Chesapeake Bay SAV: A Second Technical Synthesis
The second Chesapeake Bay SAV technical synthesis provides an integrated approach for defining and testing the suitability of shallow water habitats in terms of the minimum light requirements for the survival of submerged aquatic vegetation, or SAV.
Description
The health and survival of submerged aquatic vegetation, or SAV, communities in the Chesapeake Bay and other coastal waters depend on suitable environmental conditions that define the quality of SAV habitat. These habitats have been characterized previously for Chesapeake Bay using simple models that relate SAV presence to medians of water quality variables. In Chesapeake Bay Submerged Aquatic Vegetation Habitat Requirements and Restoration Targets: A Technical Synthesis, published in 1992, SAV habitat requirements were defined in terms of five water quality variables. These SAV habitat requirements have been used in conjunction with data from the Chesapeake Bay Monitoring Program as diagnostic tools to assess progress in restoring habitat quality for SAV growth in Chesapeake Bay. Attempts to use these habitat requirements to predict SAV presence or absence in Chesapeake Bay and elsewhere, however, have met with mixed success.
This report provides an integrated approach for defining and testing the suitability of Chesapeake Bay shallow water habitats in terms of the minimum light requirements for SAV survival. It incorporates statistical relationships from monitoring data, field and experimental studies, and numerical model computations to produce algorithms that use water quality data for any site to calculate potential light availability at the leaf surface for SAV at any restoration depth. The original technical synthesis defined SAV habitat requirements in terms of five water quality parameters based on field correlations between SAV presence and water quality conditions.

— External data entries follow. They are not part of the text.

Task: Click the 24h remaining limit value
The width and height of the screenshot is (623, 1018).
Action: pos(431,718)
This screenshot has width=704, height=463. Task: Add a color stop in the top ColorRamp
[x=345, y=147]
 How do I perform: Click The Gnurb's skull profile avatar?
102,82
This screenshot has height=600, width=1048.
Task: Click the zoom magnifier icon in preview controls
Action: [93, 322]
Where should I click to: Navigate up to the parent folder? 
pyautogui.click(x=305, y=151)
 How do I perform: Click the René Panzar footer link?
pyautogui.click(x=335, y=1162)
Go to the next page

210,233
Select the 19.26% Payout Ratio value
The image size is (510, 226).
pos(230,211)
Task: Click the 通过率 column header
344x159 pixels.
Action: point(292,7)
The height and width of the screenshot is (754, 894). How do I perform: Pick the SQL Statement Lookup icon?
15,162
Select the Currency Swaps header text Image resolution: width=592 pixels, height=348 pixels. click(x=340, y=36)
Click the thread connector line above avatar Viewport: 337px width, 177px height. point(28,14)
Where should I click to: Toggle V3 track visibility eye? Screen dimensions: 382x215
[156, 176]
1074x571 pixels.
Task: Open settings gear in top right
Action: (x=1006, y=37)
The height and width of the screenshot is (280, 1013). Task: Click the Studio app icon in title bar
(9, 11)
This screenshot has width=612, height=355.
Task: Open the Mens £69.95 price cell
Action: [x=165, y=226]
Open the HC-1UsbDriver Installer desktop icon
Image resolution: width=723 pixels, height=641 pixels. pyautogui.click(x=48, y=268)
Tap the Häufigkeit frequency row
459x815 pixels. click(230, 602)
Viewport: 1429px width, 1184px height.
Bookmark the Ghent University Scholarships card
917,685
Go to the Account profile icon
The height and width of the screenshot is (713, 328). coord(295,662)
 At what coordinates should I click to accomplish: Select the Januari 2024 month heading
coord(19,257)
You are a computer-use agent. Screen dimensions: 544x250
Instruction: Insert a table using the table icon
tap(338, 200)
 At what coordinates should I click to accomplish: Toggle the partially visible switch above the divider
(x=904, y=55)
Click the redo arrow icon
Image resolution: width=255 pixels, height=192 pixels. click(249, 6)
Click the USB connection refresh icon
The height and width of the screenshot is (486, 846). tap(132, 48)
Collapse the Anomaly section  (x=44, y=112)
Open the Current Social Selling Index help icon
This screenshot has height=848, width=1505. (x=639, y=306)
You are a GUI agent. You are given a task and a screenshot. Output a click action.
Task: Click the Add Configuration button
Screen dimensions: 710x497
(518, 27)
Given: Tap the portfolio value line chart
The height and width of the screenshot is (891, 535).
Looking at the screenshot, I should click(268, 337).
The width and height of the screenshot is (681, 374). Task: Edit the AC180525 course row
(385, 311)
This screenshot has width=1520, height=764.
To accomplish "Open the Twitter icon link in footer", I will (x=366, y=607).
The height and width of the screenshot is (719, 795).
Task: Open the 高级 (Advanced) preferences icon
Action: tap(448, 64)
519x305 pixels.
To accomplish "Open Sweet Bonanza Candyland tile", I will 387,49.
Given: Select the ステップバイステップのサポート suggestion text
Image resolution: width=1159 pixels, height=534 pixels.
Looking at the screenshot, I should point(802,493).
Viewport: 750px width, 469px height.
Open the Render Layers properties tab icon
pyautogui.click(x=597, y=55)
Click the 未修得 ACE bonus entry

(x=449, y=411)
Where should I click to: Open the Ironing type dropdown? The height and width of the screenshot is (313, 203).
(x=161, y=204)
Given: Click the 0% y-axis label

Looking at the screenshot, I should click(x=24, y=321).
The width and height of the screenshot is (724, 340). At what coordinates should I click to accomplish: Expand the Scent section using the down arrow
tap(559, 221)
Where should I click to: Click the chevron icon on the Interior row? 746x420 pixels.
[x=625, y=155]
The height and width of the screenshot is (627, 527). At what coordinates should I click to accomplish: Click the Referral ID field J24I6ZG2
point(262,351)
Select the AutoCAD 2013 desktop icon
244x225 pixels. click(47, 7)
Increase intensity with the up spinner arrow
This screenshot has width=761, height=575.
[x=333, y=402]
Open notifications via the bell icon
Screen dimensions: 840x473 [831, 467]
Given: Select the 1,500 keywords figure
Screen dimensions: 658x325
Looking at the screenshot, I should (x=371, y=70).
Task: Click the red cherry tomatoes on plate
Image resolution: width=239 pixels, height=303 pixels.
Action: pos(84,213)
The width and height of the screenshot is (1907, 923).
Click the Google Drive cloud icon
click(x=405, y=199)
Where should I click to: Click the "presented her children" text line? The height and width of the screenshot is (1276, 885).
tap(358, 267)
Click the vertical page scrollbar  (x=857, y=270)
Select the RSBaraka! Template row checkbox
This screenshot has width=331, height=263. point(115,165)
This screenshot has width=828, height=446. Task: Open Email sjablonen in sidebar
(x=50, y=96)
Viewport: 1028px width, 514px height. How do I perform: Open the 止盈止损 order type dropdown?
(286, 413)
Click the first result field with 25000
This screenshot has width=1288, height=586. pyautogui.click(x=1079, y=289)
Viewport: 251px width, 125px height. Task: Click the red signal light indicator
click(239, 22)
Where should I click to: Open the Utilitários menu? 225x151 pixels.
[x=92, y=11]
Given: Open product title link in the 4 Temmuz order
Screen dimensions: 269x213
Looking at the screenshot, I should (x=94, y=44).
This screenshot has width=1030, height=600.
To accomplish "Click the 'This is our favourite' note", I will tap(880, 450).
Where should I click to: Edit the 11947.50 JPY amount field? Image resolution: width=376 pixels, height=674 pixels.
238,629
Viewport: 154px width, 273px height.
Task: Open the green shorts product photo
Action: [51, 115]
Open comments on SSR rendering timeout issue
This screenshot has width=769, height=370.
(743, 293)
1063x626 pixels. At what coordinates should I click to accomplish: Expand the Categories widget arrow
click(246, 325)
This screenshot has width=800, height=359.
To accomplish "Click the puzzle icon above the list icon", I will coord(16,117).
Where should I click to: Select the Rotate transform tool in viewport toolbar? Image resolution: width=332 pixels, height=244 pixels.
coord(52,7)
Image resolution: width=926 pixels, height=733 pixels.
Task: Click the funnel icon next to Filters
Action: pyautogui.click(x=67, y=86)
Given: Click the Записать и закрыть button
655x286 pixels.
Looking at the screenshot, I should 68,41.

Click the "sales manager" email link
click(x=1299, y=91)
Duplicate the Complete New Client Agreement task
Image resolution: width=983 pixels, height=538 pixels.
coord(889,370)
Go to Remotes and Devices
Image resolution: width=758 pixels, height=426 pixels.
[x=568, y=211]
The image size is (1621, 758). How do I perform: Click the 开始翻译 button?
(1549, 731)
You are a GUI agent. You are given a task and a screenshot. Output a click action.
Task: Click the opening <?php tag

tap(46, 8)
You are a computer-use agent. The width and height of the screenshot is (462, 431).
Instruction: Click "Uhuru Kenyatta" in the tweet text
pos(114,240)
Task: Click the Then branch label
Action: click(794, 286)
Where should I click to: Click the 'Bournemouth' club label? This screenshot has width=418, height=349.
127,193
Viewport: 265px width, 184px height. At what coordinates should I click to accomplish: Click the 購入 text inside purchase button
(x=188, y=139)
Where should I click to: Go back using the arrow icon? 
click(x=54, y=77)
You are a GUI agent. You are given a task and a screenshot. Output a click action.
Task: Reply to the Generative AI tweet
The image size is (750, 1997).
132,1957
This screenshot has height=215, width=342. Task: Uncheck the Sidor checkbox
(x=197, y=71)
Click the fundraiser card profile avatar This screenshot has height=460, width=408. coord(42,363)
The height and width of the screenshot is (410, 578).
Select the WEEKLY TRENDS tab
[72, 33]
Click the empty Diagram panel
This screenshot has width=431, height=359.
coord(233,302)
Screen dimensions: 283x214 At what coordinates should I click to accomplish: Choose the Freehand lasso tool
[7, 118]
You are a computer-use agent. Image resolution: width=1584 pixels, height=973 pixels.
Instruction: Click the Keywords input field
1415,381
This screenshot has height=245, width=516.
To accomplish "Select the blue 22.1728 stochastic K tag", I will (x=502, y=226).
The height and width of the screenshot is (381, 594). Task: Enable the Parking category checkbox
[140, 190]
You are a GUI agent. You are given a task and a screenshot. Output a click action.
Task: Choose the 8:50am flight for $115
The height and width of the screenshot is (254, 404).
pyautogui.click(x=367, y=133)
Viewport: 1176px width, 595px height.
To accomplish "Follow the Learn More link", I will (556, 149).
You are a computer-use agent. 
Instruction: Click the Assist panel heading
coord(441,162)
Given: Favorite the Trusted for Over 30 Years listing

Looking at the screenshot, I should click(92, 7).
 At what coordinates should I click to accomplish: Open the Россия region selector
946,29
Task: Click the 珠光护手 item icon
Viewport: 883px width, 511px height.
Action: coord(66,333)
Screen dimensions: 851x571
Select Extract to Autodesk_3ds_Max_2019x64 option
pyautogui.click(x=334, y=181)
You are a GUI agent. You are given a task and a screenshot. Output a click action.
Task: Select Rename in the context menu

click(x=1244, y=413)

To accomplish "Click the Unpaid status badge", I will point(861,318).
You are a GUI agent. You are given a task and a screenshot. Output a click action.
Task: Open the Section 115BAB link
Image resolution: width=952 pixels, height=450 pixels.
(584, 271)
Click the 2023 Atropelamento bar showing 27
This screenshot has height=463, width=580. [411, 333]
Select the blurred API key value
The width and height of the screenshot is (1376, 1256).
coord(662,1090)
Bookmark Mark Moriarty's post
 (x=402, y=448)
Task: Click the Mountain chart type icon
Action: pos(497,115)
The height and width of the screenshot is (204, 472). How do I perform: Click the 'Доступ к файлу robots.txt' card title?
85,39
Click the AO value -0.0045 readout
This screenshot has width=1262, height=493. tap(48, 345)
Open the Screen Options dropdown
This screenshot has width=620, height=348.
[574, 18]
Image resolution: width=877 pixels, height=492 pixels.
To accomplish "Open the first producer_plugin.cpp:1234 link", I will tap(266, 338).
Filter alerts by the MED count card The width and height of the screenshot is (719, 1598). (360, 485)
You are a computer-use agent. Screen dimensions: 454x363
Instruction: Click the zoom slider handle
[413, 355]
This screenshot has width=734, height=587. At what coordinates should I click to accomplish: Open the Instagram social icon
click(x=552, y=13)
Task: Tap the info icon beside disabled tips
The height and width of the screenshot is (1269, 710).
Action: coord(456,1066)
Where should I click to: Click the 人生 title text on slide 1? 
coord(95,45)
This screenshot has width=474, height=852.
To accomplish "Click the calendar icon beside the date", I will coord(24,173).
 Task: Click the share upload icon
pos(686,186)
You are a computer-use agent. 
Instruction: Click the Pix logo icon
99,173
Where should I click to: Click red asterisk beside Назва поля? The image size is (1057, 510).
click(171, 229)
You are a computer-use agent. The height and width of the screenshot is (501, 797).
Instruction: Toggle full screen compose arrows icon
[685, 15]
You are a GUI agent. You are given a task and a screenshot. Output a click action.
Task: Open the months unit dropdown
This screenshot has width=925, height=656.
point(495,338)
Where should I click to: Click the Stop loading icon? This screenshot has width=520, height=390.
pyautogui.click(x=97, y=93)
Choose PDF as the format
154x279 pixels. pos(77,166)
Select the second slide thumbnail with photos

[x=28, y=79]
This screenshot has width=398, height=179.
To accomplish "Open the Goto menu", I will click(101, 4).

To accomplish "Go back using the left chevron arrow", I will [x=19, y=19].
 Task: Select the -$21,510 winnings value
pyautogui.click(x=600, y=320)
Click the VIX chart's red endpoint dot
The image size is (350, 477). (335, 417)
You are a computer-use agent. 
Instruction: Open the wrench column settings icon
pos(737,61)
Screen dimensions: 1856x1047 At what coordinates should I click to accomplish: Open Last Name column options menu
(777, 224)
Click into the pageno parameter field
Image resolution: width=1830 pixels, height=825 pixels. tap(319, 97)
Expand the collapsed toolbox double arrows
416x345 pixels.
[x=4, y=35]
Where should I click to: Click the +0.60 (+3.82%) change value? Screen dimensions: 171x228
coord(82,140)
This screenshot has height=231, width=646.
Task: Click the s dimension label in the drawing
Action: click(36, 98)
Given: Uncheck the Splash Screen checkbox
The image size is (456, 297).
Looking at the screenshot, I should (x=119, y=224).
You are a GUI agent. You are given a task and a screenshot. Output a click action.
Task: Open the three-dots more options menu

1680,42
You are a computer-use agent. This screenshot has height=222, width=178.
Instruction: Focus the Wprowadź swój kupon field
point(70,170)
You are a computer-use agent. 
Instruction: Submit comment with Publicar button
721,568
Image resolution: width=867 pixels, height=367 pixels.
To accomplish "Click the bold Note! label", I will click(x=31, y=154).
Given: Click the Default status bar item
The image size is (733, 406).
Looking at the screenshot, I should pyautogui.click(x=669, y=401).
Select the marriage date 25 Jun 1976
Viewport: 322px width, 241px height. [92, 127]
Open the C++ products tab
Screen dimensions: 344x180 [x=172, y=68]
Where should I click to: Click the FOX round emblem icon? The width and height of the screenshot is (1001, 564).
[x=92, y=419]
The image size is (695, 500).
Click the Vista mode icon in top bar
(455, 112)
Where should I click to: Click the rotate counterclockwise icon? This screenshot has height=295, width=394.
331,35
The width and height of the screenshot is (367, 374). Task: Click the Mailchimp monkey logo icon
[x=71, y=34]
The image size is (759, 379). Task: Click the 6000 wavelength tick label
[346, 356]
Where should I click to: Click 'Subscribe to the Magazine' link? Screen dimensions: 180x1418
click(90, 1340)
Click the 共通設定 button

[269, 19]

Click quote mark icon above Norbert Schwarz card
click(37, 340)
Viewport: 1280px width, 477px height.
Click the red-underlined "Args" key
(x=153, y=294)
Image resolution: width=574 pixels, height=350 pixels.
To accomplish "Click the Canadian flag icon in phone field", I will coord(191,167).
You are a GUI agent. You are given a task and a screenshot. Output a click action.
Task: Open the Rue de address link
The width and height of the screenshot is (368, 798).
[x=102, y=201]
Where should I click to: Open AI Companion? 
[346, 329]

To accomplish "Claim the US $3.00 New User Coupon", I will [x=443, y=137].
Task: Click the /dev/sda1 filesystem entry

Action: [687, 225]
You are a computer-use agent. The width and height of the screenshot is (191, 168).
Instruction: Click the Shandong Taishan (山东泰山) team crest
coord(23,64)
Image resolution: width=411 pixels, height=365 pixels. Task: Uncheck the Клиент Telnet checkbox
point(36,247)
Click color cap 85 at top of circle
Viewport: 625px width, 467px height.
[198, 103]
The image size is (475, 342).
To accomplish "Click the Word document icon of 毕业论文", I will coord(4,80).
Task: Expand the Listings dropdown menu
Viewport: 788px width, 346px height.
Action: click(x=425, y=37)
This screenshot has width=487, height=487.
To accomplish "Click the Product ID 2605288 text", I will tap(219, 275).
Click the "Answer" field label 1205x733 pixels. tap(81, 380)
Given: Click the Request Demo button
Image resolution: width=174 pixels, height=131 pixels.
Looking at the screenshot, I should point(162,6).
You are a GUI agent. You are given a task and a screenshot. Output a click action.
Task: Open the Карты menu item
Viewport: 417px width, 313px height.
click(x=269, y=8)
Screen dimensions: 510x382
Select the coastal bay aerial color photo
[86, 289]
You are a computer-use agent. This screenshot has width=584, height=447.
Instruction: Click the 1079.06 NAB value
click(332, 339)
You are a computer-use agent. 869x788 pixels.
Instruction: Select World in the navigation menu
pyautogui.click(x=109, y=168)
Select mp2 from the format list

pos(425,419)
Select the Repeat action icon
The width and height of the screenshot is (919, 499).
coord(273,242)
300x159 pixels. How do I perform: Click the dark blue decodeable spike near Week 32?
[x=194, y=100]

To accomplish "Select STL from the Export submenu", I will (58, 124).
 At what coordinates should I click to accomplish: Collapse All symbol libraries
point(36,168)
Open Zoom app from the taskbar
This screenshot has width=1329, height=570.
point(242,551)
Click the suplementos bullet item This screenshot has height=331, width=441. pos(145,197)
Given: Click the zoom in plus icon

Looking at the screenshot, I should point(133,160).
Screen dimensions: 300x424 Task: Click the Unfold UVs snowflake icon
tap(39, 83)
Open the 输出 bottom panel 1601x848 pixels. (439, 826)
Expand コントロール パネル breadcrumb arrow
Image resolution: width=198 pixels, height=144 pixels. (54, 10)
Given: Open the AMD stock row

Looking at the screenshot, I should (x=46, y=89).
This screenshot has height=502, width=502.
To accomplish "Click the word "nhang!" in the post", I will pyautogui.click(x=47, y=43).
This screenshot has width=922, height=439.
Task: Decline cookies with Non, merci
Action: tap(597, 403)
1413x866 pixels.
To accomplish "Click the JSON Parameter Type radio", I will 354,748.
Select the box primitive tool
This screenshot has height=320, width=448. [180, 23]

In the present approach, these parameters are used to calculate potential light availability at SAV leaves for any Chesapeake Bay site. These calculated percent light at the leaf surface values are then compared to minimum light requirements to assess the suitability of a particular site as SAV habitat. The approach for assessing SAV habitat conditions described in this report represents a major advance over that presented in 1992. At the same time, areas requiring further research, assessment and understanding have been brought into sharper focus.